EXCERPTED TEXT:
*** Begin section ***

The use of light sources, such as lasers and other high intensity light devices, for dermatologic treatment and cosmetic applications is well known in the art. For example, applications for these light based devices include, but are not limited to, epilation for the removal of unwanted hair, hair-regrowth inhibition, tattoo removal, treatment of birthmarks, acne treatment, and facial resurfacing.
Examples of light-based systems for dermatological treatment and cosmetic applications are described in U.S. Pat. Nos. 4,232,678; 5,735,844; 5,885,273; 6,096,029; 6,197,020; 6,277,111; 6,508,813; 7,118,563; 7,250,045; 7,452,356; and 7,824,023, the disclosures of which are hereby incorporated by reference.
In general, two types of light-based cosmetic and treatment devices are marketed. A first market segment includes devices that are sold to physicians and treatment facilities. Examples of such products include the LightSheer diode laser system, manufactured by Lumenis Ltd.; the SLP-1000 fiber-coupled diode laser, available from Palomar Medical Technologies Inc.; the Quantum flash lamp system, manufactured by Lumenis Ltd., and the CoolGlide Excel YAG laser, available from Altus Inc.

*** End section ***

[Dataset entries]
*** Begin section ***

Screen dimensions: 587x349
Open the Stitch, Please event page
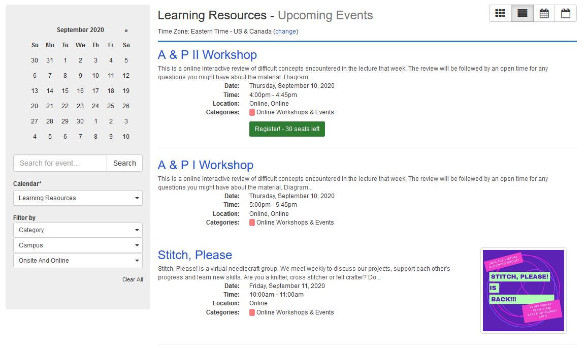[195, 255]
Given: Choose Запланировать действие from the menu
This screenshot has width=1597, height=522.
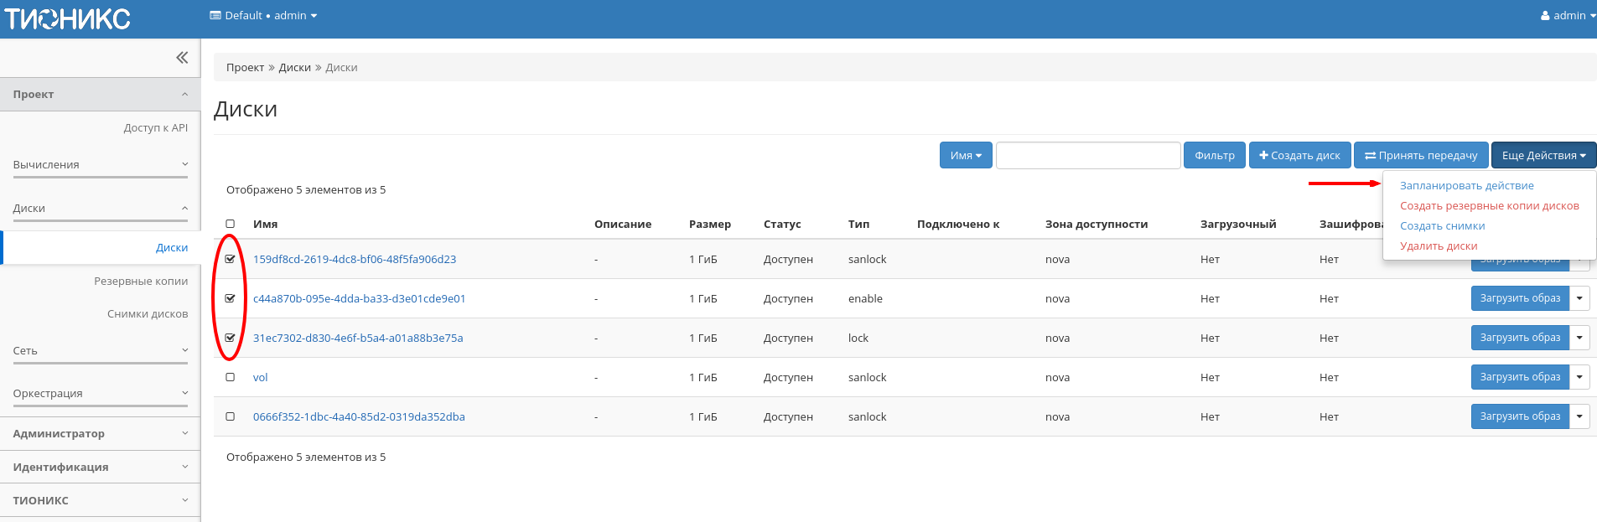Looking at the screenshot, I should pyautogui.click(x=1466, y=186).
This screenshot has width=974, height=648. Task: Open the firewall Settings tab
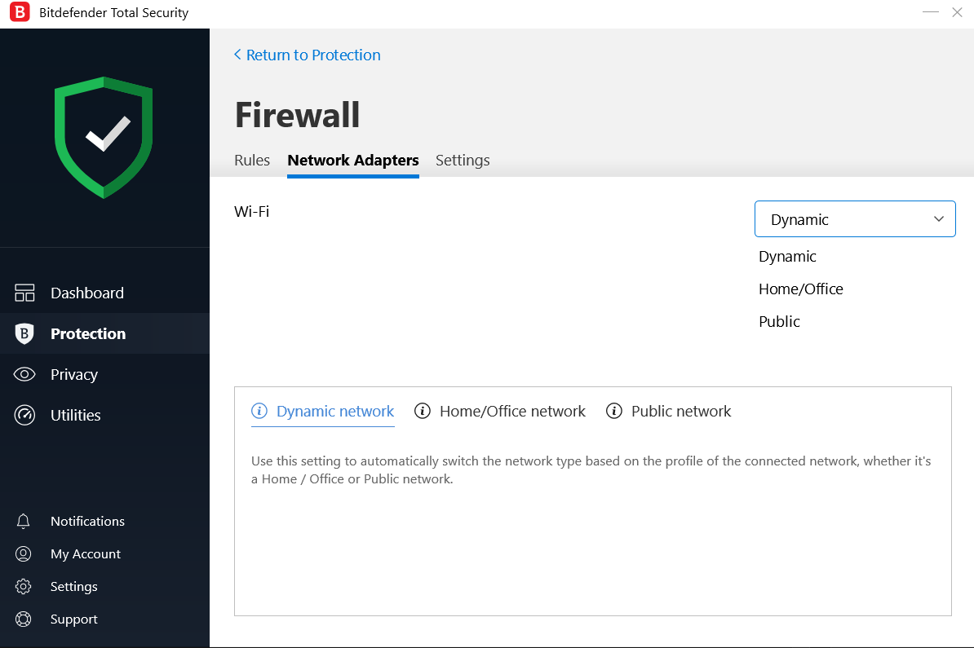[463, 161]
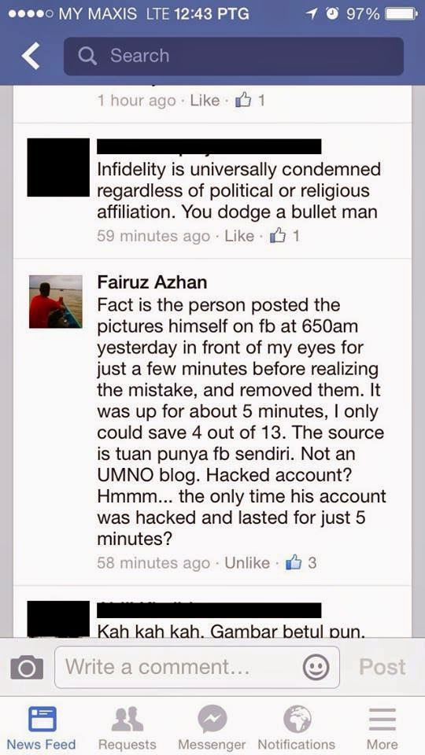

*** End section ***

EXERCISE 1:
Duplicate the part of the passage on light-based skin treatment devices that opens with the words containing "The use of light" and closes with "and facial resurfacing.".
EXERCISE 2:
Answer these questions using the passage on light-based skin treatment devices.
(a) Besides epilation, which hair-related use of these devices does the passage list?
(b) How many types of light-based cosmetic and treatment devices are marketed?
(c) Which laser is available from Altus Inc.?

EXPECTED OUTPUT 1:
The use of light sources, such as lasers and other high intensity light devices, for dermatologic treatment and cosmetic applications is well known in the art. For example, applications for these light based devices include, but are not limited to, epilation for the removal of unwanted hair, hair-regrowth inhibition, tattoo removal, treatment of birthmarks, acne treatment, and facial resurfacing.

EXPECTED OUTPUT 2:
(a) Hair-regrowth inhibition
(b) Two
(c) The CoolGlide Excel YAG laser